From the NEJM Oct 26, 2011 a review of the idiosyncracies of PSA testing. Most importantly:
Using data from the European screening trial, researchers have estimated that $5.2 million would have to be spent on screening (and the interventions that follow it) to prevent one death from prostate cancer. (Medicynical emphasis) That estimate does not appear to include the costs of excessive serial PSA testing and repeated office-based encounters devoted to discussions about screening or interpretation of fluctuating PSA results. The extraordinary time, effort, and costs associated with the PSA-screening enterprise must be evaluated against other claims on health care spending and physicians’ time and energy. We believe that the current PSA-based screening paradigm does not compare favorably with competing health care priorities.
Adding to the critical view of screening was the recent NY Times magazine review Can Cancer Ever Be Ignored? The article notes:
Patients and their doctors are now faced with radically polarized views about the logic of routine testing. On one side are physicians like Mohler, who argue that the test can reduce a man’s chances of dying of prostate cancer, plain and simple. This side of the debate is passionate, backed by the persuasive conviction of men who have survived prostate cancer and well financed by the multibillion-dollar industry that has grown up around the testing and treatment of the disease.
The other camp makes a less emotionally satisfying argument: on balance, scientific studies do not support the claim that screening healthy men saves lives. Screening, Brawley and others argue, can lead healthy men into a cascade of further testing and treatments that end up injuring or even killing them. As Richard Ablin, who discovered a prostate-specific antigen, put it in an Op-Ed in The New York Times, using the P.S.A. test to screen for cancer has been “a public health disaster.”

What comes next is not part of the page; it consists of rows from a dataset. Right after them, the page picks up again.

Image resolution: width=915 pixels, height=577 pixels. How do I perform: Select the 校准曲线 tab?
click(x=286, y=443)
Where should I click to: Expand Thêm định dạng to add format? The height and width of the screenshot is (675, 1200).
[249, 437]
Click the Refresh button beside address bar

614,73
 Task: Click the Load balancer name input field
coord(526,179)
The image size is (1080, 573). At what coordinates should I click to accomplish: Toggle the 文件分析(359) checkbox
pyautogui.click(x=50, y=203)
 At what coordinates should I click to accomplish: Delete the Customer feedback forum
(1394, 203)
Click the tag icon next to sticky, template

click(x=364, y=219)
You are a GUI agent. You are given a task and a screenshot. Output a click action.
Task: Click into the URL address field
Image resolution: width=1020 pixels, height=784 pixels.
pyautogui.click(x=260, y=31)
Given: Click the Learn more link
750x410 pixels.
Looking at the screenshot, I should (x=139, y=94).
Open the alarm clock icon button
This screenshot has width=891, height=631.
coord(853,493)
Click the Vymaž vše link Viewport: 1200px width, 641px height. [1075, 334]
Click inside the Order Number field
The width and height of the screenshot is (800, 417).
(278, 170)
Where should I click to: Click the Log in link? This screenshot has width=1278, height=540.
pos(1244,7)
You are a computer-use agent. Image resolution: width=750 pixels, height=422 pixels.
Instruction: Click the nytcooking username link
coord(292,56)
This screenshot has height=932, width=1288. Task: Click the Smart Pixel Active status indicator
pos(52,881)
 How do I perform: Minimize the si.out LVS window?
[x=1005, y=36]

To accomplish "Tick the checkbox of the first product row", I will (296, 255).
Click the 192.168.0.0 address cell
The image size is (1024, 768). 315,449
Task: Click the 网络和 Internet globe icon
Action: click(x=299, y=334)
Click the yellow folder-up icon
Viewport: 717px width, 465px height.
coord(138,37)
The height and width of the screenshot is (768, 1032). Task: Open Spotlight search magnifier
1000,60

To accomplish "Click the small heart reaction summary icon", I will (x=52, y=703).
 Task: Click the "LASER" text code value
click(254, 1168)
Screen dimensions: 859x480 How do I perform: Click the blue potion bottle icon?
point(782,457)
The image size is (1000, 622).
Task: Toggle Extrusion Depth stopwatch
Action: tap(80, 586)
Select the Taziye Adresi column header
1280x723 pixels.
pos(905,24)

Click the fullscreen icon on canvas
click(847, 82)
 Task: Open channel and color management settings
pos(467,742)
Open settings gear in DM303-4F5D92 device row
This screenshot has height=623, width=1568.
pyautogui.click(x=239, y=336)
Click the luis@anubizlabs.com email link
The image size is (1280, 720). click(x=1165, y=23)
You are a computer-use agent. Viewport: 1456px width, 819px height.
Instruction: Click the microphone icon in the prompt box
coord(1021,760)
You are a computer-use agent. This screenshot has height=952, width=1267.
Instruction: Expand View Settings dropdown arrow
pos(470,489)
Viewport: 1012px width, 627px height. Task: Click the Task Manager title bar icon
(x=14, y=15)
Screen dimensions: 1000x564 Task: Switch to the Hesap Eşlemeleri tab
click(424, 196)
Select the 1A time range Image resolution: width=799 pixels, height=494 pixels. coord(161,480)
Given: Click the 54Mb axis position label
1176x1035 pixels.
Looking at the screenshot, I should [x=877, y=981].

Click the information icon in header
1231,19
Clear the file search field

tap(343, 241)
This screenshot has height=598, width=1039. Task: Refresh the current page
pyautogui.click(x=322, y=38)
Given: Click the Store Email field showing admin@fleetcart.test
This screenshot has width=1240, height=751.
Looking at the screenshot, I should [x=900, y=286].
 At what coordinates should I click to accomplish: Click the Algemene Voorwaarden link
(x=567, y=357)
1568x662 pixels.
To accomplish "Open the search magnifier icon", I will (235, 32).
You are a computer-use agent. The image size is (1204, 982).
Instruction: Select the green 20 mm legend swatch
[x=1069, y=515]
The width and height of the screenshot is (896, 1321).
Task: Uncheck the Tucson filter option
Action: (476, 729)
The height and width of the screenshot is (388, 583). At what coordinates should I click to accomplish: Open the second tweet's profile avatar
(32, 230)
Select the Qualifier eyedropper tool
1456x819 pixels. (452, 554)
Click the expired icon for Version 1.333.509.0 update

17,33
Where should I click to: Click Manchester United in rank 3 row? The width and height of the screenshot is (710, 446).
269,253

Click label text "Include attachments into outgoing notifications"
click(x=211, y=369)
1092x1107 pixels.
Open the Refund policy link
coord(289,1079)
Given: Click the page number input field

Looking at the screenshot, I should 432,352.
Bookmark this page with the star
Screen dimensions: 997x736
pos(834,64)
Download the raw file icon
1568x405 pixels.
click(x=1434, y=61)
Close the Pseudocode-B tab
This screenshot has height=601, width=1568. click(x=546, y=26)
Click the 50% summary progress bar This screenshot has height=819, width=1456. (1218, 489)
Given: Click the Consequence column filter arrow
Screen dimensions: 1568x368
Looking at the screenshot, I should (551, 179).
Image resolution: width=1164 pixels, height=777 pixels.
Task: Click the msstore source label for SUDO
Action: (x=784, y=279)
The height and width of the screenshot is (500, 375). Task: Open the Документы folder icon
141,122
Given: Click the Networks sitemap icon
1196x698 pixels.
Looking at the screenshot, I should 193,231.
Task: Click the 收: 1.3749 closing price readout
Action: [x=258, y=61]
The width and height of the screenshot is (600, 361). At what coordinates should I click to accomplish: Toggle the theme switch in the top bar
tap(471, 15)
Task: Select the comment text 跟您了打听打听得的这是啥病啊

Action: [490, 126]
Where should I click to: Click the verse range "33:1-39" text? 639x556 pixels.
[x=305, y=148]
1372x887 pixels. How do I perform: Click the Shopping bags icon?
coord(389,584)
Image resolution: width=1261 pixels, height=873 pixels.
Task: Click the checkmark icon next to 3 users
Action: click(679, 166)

What appears to be proven by two large studies of PSA published in 2009 is that there is no difference in deaths in groups of patients receiving PSA and those not receiving it. It appears that while there is reduced mortality from prostate cancer, there is increased mortality from other causes possible from the complications of the diagnostic procedures.
An analysis of six studies of screening involving nearly 400,000 men, published last year in the British medical journal BMJ, found no significant difference in overall mortality when screened men were compared with controls. Philipp Dahm, a professor of urology at the University of Florida College of Medicine and lead investigator for the analysis, says the study shows that P.S.A. screening “does not have a clinically important impact” on overall mortality.
There have been similar concerns raised about breast cancer screening:
A new analysis of mammography concluded that while mammograms find cancer in 138,000 women each year, as many as 120,000 to 134,000 of those women either have cancers that are already lethal or have cancers that grow so slowly they do not need to be treated.
The problem is that the benefit is tiny and expensive. A recent cost–benefit analysis showed that adherence to the current guidelines from the American Cancer Society costs more than $680,000 per quality-adjusted life-year (QALY) gained, as compared with a proposed alternative costing only $35,000 per QALY. Statistician Donald Berry has calculated that for a woman in her 40s, a decade’s worth of mammograms would increase her lifespan by an average of 5 days — and this survival advantage would be lost if she rode a bicycle for 15 hours without a helmet (or 50 hours with a helmet).5 The key issue here, however, is that these figures represent population averages. For the small number of women whose lives are saved, the difference is literally as large as that between life and death.
It should be also noted that much of widely publicized improved outcomes of cancer treatment today can be attributed to earlier diagnosis of the disease (lead time bias); and from finding lesions that would not grow and spread not treatment.
In the end more judicious use of screening and finding ways to cut the cost of same would improve the value of such testing without adversely affecting outcomes.
For example: one solution is to cut the price of the test from its current $70 to $$400 (including phlebotomy costs) to a more reasonable amount ($10-20). Economies of scale and efficiency would increase the value (in a cost-effectiveness sense) for this test. Charging anywhere from $25 to $150 for phlebotomy, as is the current practice, seems excessive as well.
In breast cancer screening one approach would be to delay routine screening from 40 to 50 years of age. Which as noted by Susan Love:
“I really don’t think we should be routinely screening women under 50. There’s no data showing it works.”
Medicynical Note: We live in a country that is on the road to bankruptcy caused in great part by profligate health care costs. Controlling these costs is not optional but also is not widely discussed in our bizarre political atmosphere. In the stunted political debate conservatives roar that patients should be able to choose what they want (NO RATIONING, NO DEATH PANELS) but cogently leaves vague who pays when patients choose. Reading between the lines they oppose public funding of medical care, including Medicare and Medicaid. Their solution however, is tantamount to medical rationing by economic status.
On the other side is the notion that all U.S. citizens should have access to a defined level of care. And those who want more can buy additional services (testing and procedures) as they wish.